**Requirement**: Wherever "size" turns up in the entries, copy out the line that holds it.

# # #

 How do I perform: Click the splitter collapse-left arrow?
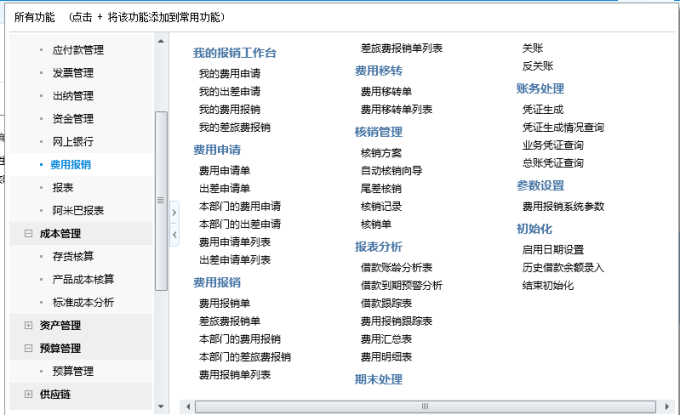pyautogui.click(x=174, y=235)
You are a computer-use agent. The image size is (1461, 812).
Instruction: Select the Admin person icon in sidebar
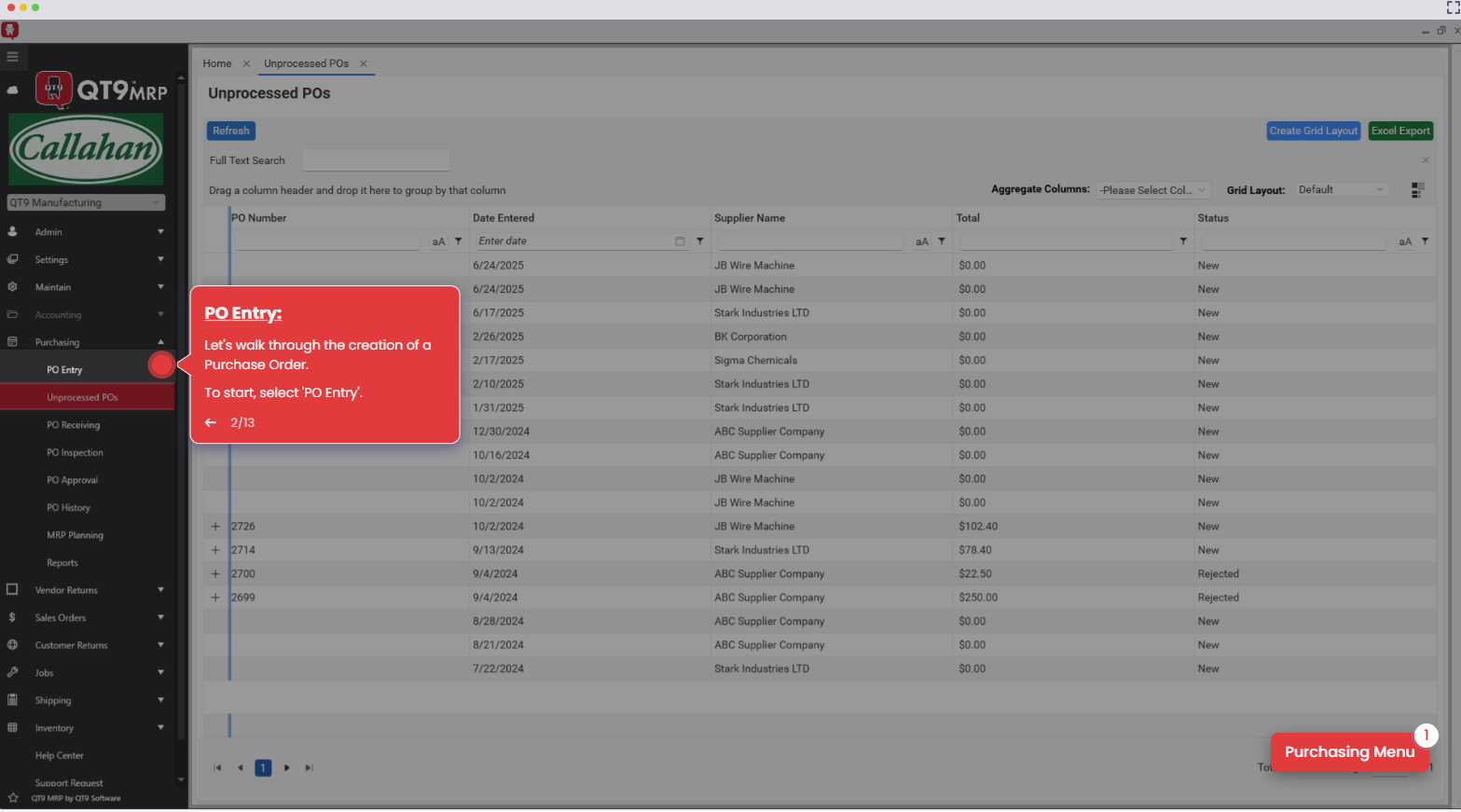[x=12, y=232]
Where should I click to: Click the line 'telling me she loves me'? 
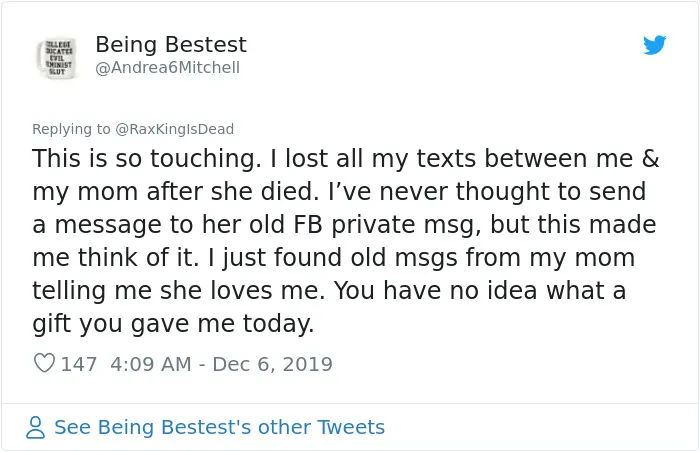(x=329, y=291)
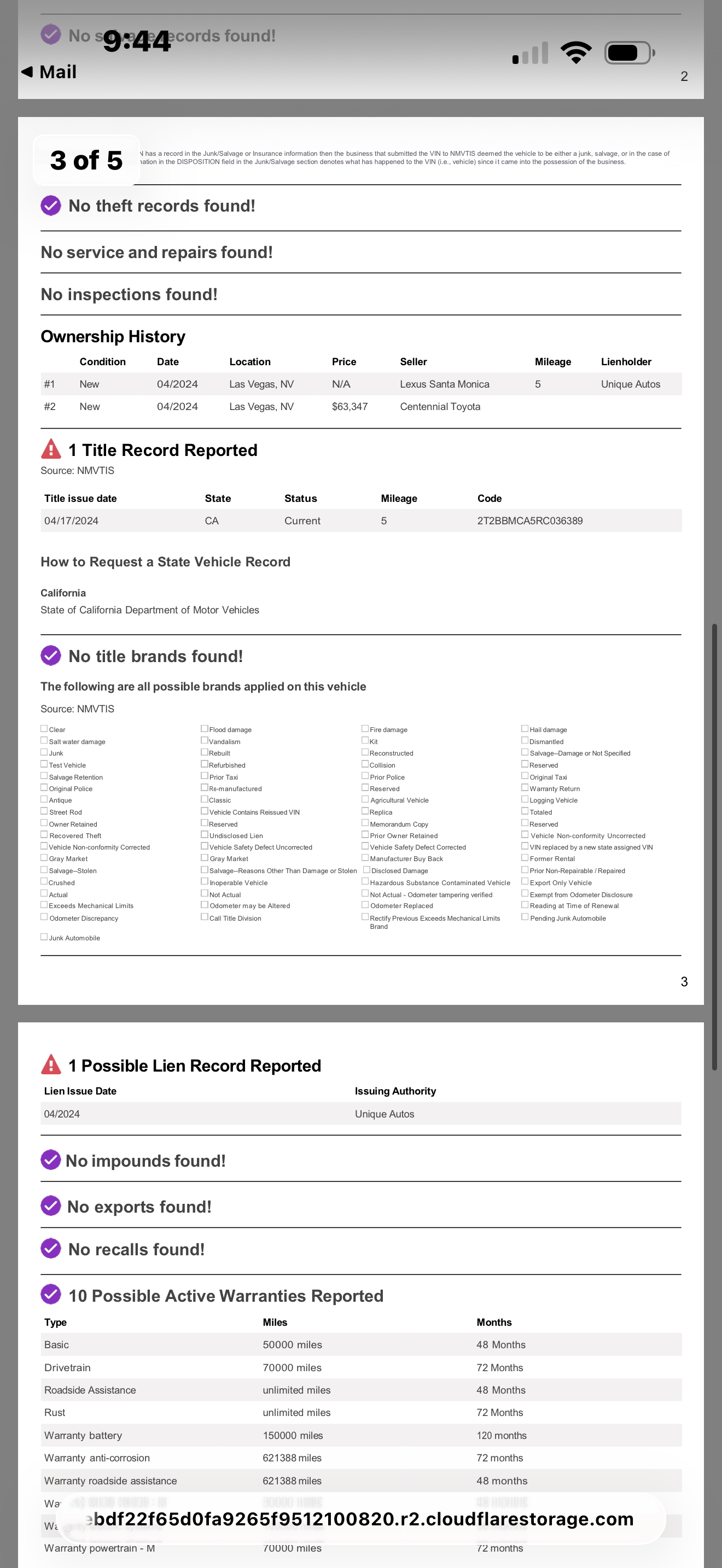Click the checkmark icon beside No impounds found
The height and width of the screenshot is (1568, 722).
pos(50,1160)
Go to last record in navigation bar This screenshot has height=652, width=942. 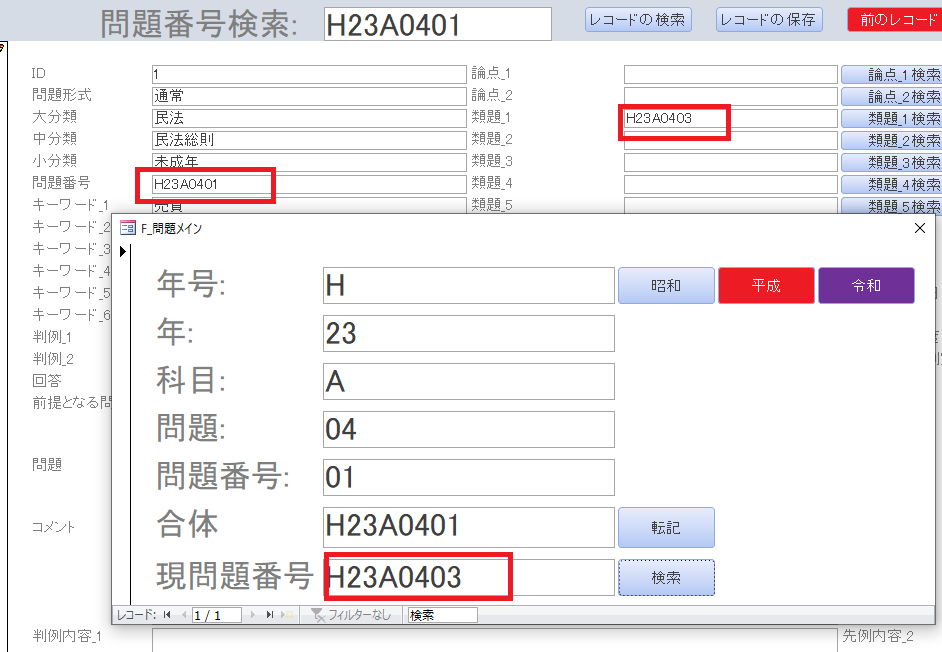click(270, 615)
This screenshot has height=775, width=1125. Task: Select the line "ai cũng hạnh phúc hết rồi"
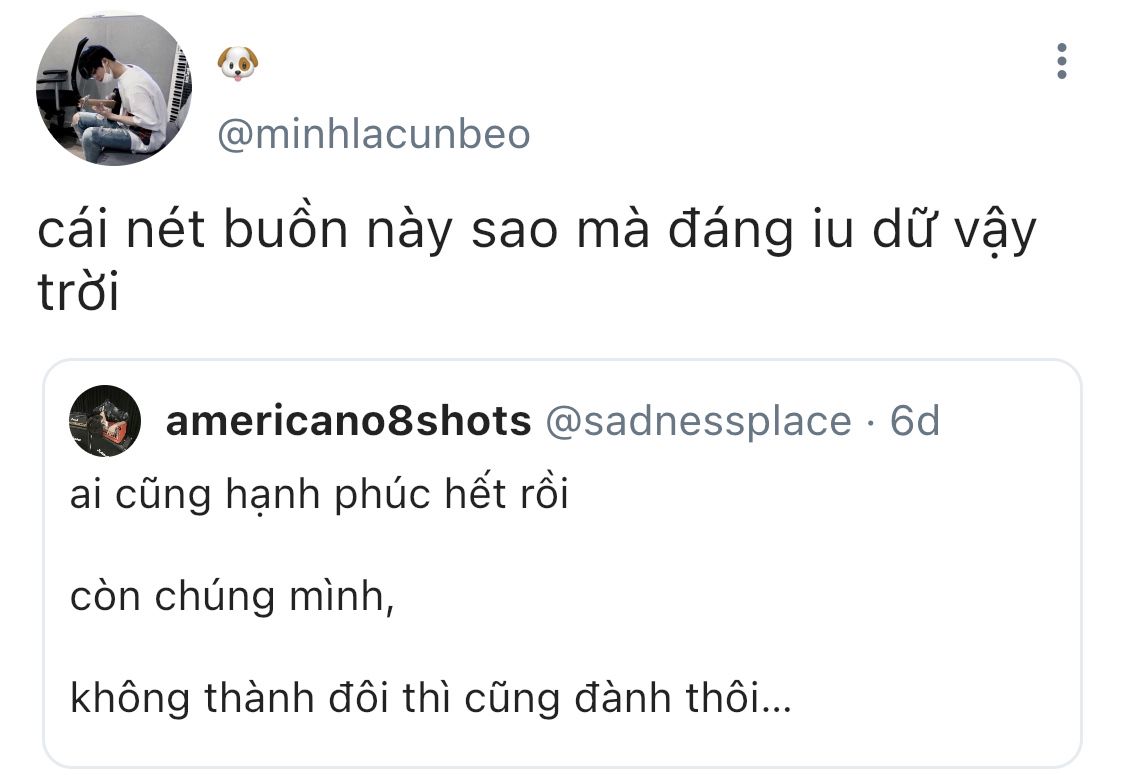[319, 496]
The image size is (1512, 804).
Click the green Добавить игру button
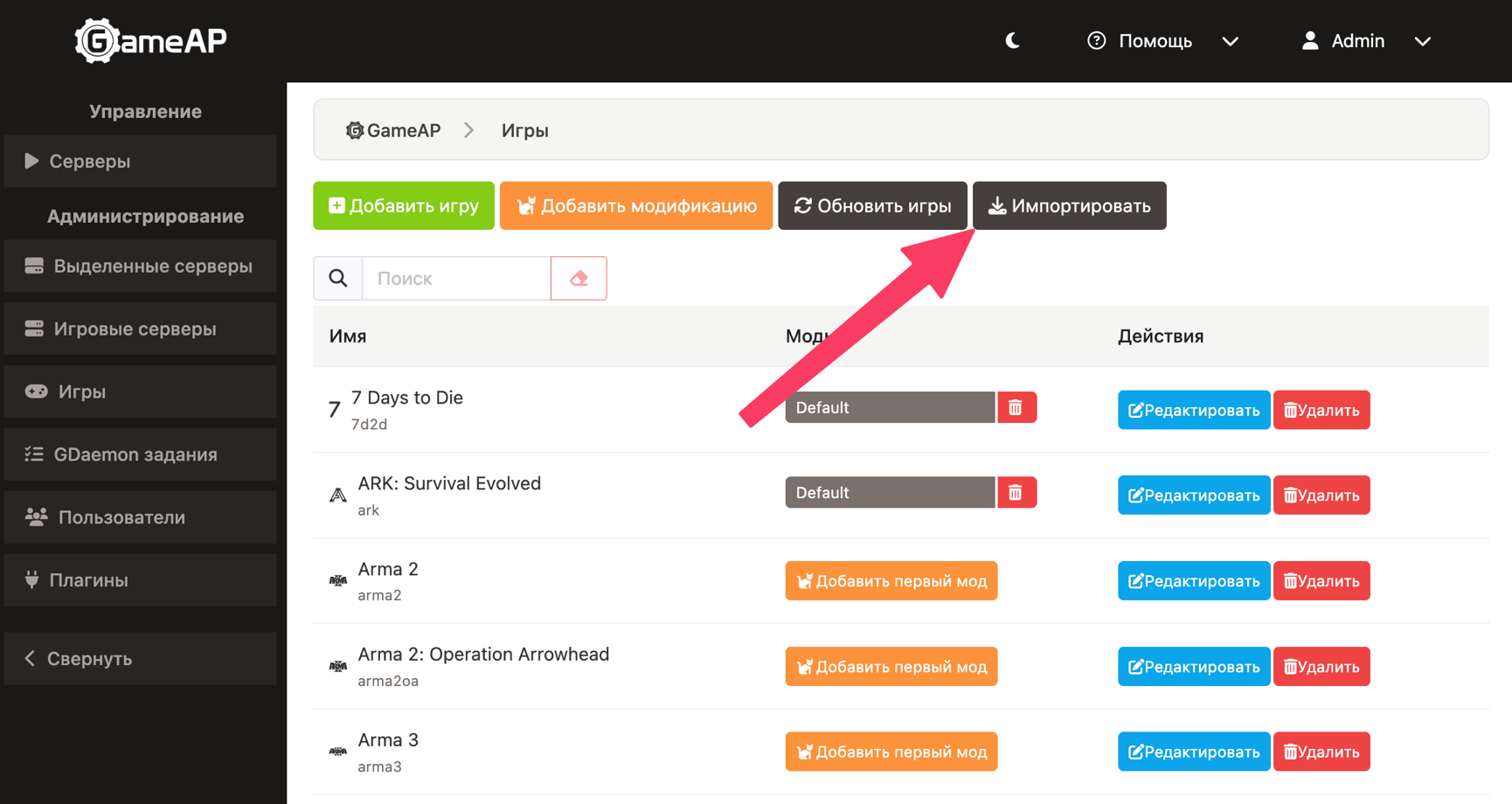(x=404, y=206)
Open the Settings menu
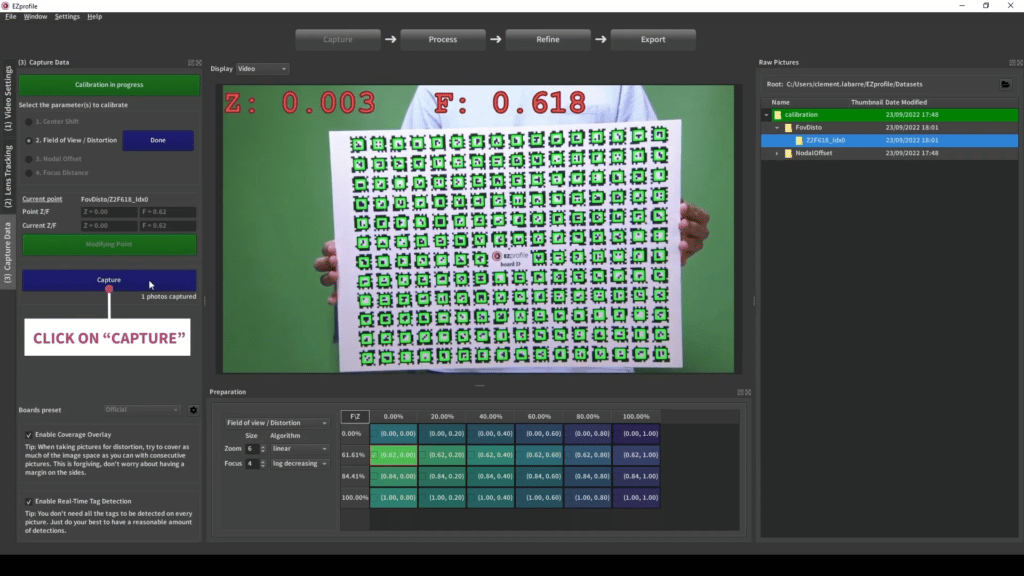The height and width of the screenshot is (576, 1024). pos(67,17)

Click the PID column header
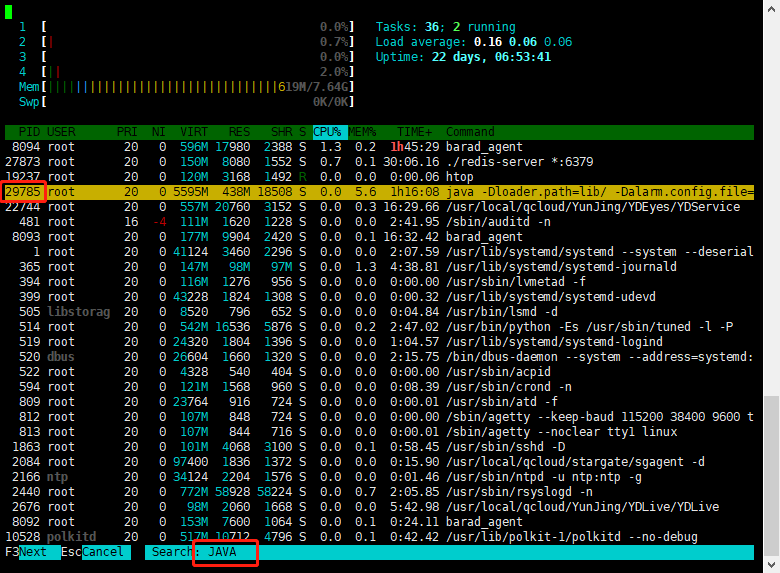(x=29, y=132)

# # #

**Result**:
You are a computer-use agent. The image size is (1461, 812).
The image size is (1512, 804).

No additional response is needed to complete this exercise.